Gamecube arrived so late (especially in Europe) had no DVD, and PS2, starting in 2002, had the GTA games phenomena and GC not. Don't expect Metroid Prime can compete to that, even being a phenomenal game even today: Switch "remade" port (is basically a port) sold pretty well 20 years later, including in some markets where the original one sold practically nothing, because many did not even knew the game or even the GC existence. By that time many media was full on PS2.

Basically if Gamecube was launched a year before (I repeat, it was launched in May 2002 in Europe. By all accounts TOO late) with DVD reader, perhaps it would had a great option to success or at least, to have a great portion of the market.

GBA had no competiton at all, literally (Neo Geo Pocket Color was already dying).

Plus, Pokémon was a total deal for kids.

Plus, GBA was compatible with GB/GBC games from day 1.

Plus, GBA SP was very nice and portable for young adults.

That's why.


The first reason (the non-competition situation) is why Sony decided to launch the PSP in 2004-2005, thinking it would destroy Nintendo in the portable market. But... Nintendo DS appeared at the very same time, and we all know what happened :)



"Why was the GBA Successful but the Gamecube wasn't"

Competition? or lack there off.
That and game library.... as much as people here love the gamecube, I personally felt it was one of the weaker libraries from nintendo.



Soundwave said:

"- Enough with the dumb "different for the sake of being different" elements to the controller too. Give it a proper second Z button, a proper d-pad, etc."

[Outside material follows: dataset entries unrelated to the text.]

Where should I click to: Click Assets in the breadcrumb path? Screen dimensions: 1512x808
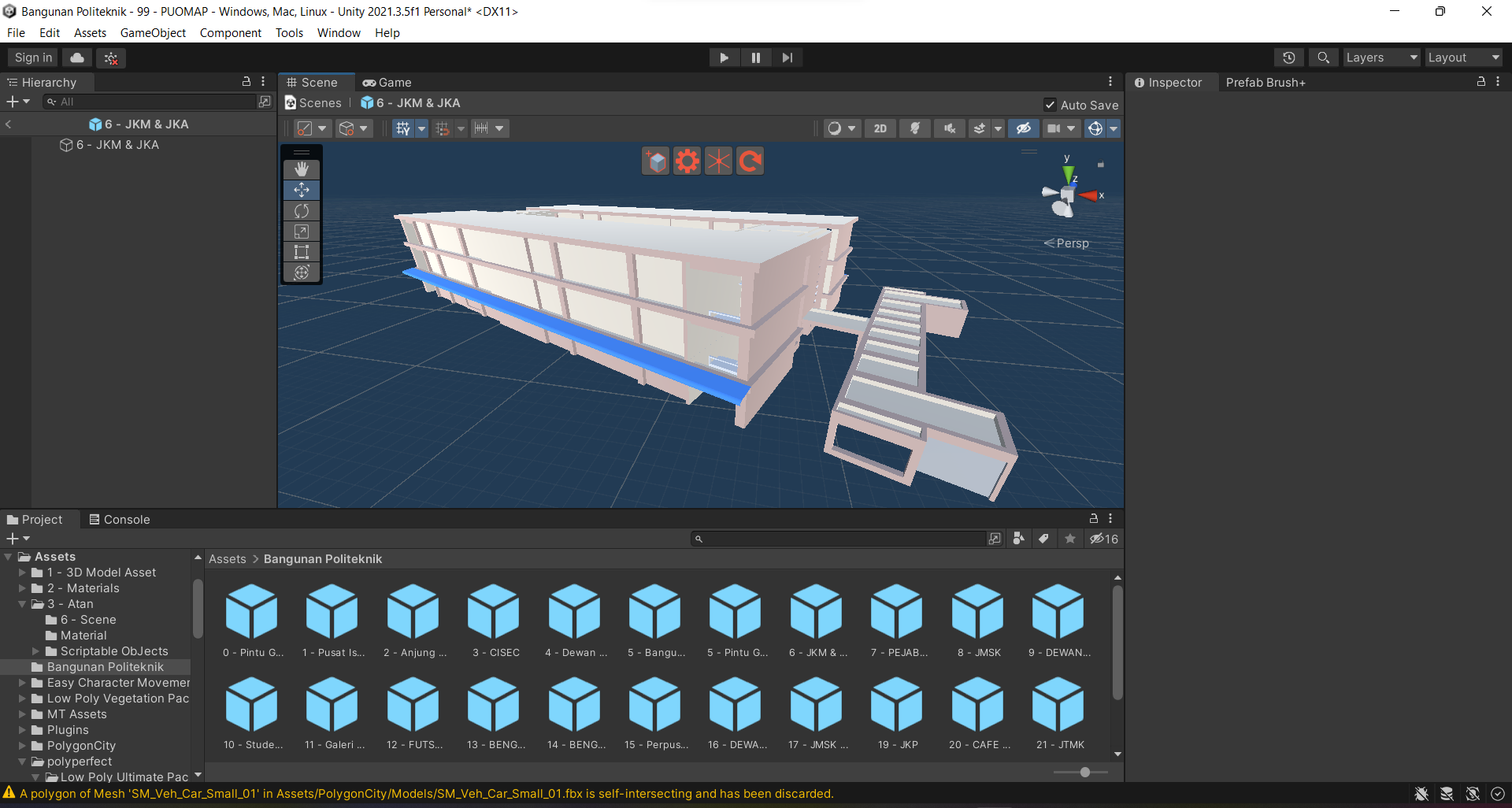tap(227, 559)
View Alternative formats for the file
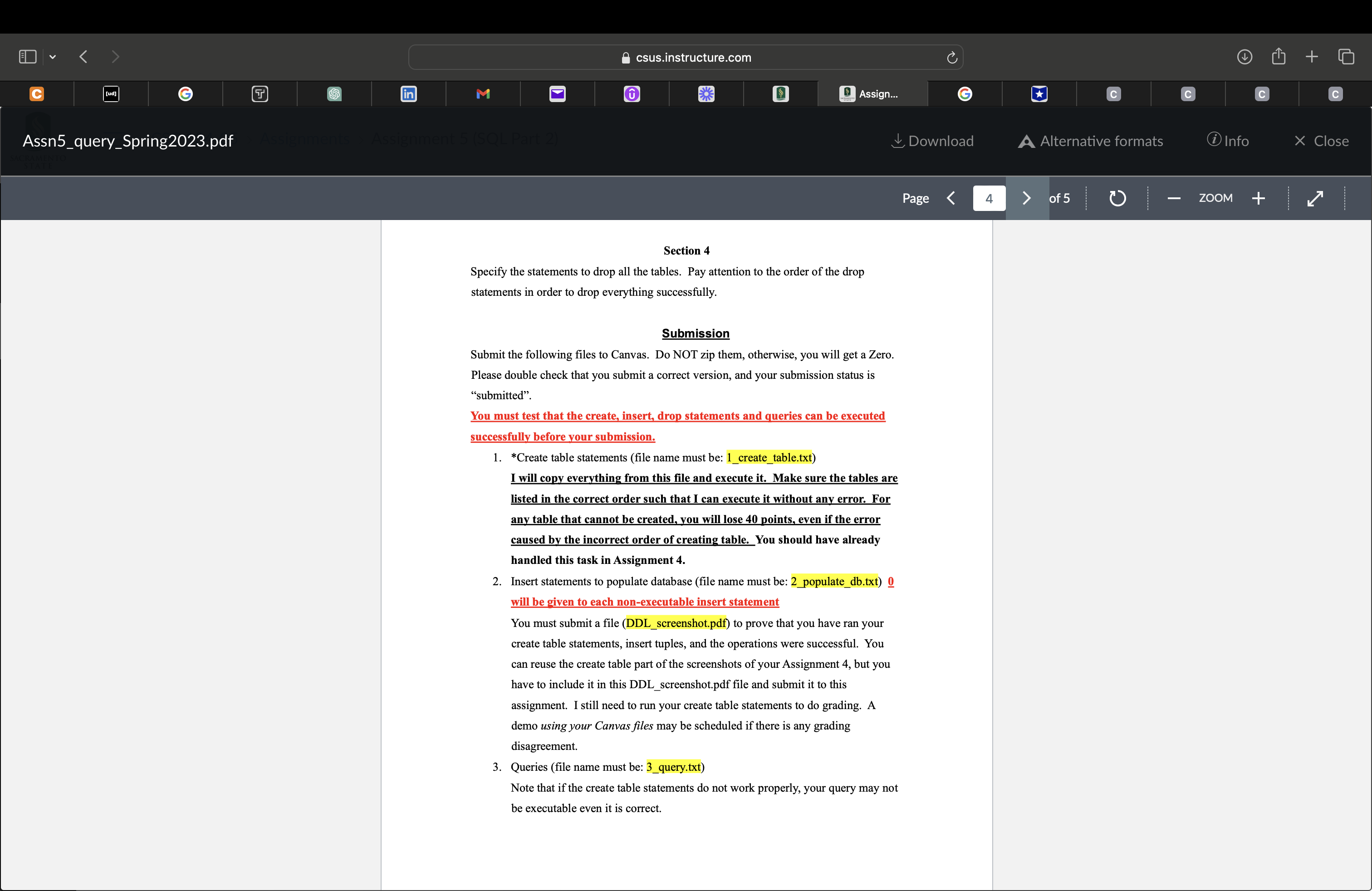1372x891 pixels. [1090, 141]
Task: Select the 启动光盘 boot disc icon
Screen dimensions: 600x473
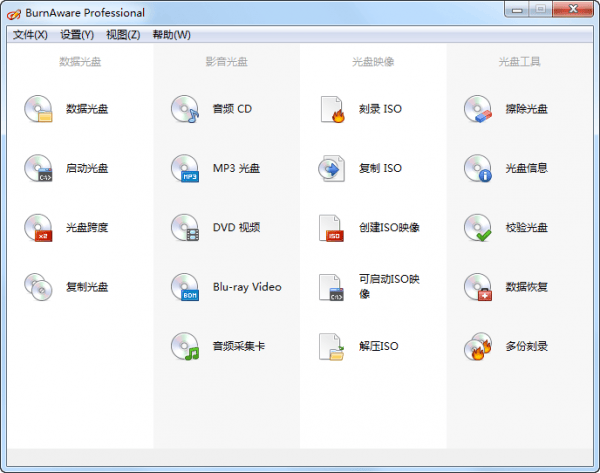Action: (38, 169)
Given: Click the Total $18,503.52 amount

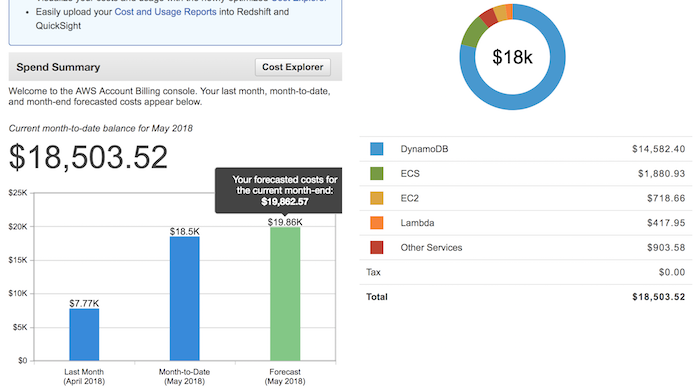Looking at the screenshot, I should point(658,297).
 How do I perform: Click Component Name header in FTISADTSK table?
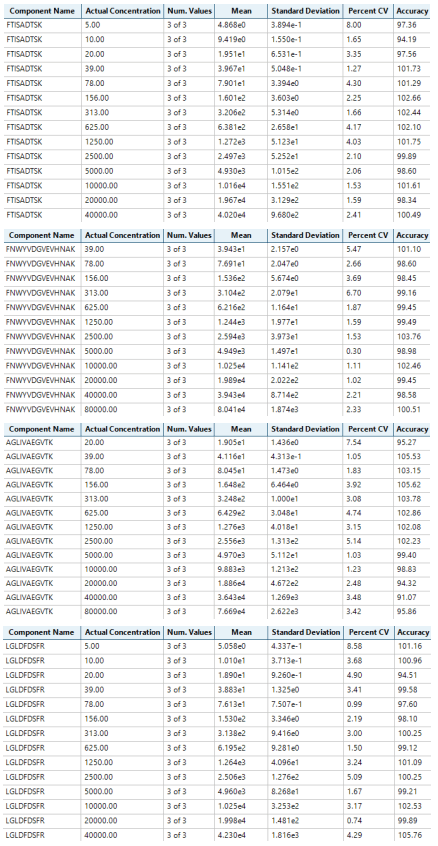click(44, 11)
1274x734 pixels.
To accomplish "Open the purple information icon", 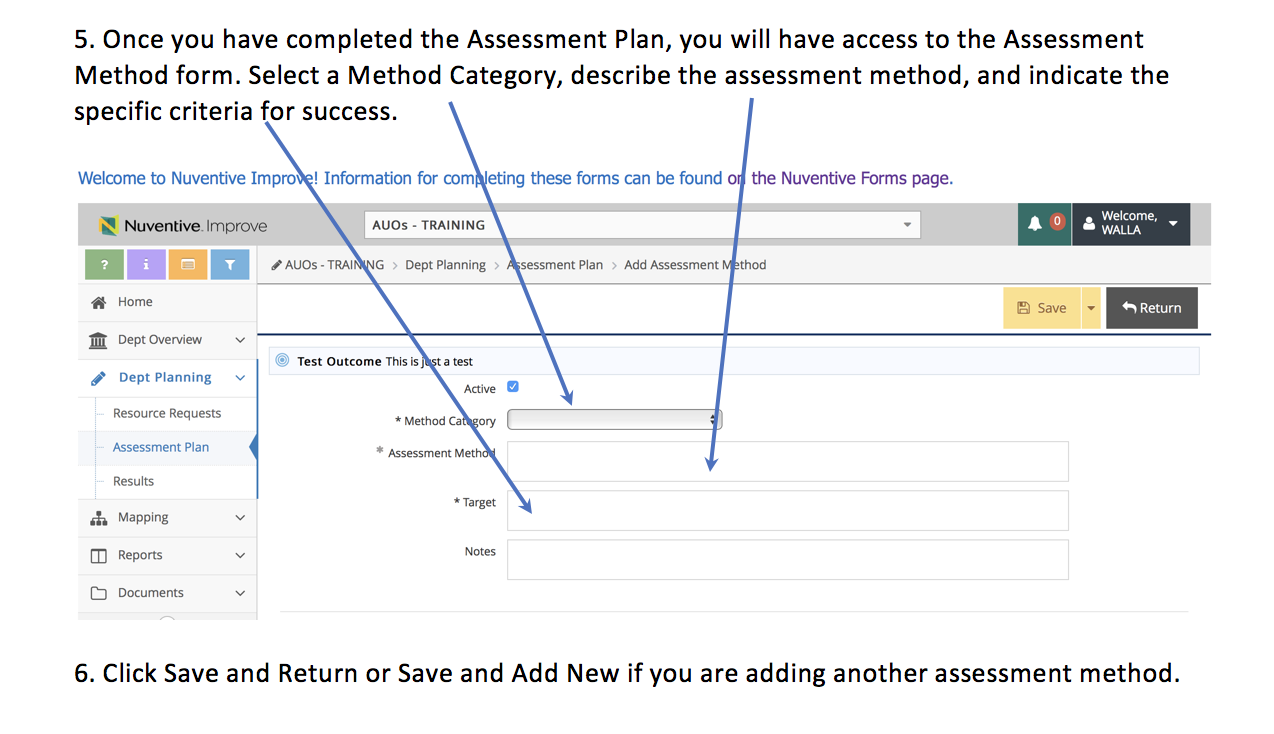I will [x=146, y=265].
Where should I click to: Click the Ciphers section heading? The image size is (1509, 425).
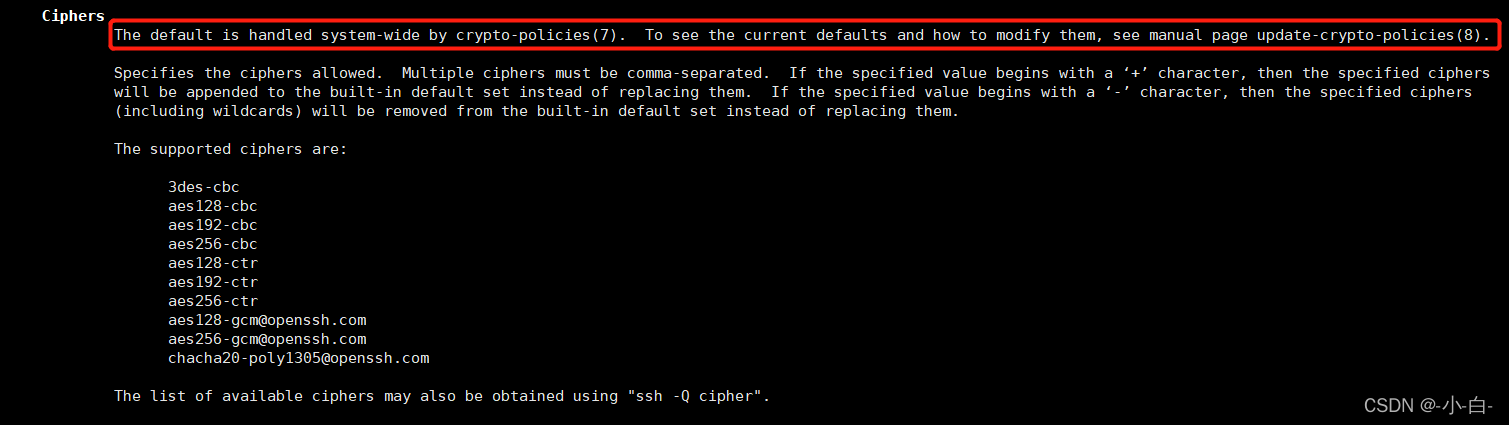(73, 16)
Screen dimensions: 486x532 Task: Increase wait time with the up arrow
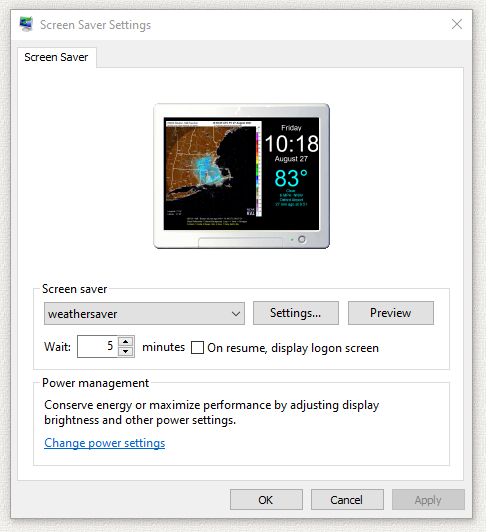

That controller was... simply bad. I started to hate it more and more over the time: The Z button was very "unnaccessible" if you already had your finger in the R button, because the R (and also L button) had stupid "flaps". Only one Z button, instead of 2 was dumb. Also R and L were analog buttons, being more expensive to produce... but little games properly used that characteristic at all (maybe F-Zero GX. I can't recall any others now).
And the D-pad was A JOKE: They used the very same d-pad of the GameBoy Color, being too little and uncomfortable to use it in that controller. And always innacurate (pushed right, game undestood down 90% of times... uuuggh...). The Gamecube controller is, by far, the worst controller I can remember from a Nintendo machine. And to make it worse, it was applauded as a genious when it was new, by some media.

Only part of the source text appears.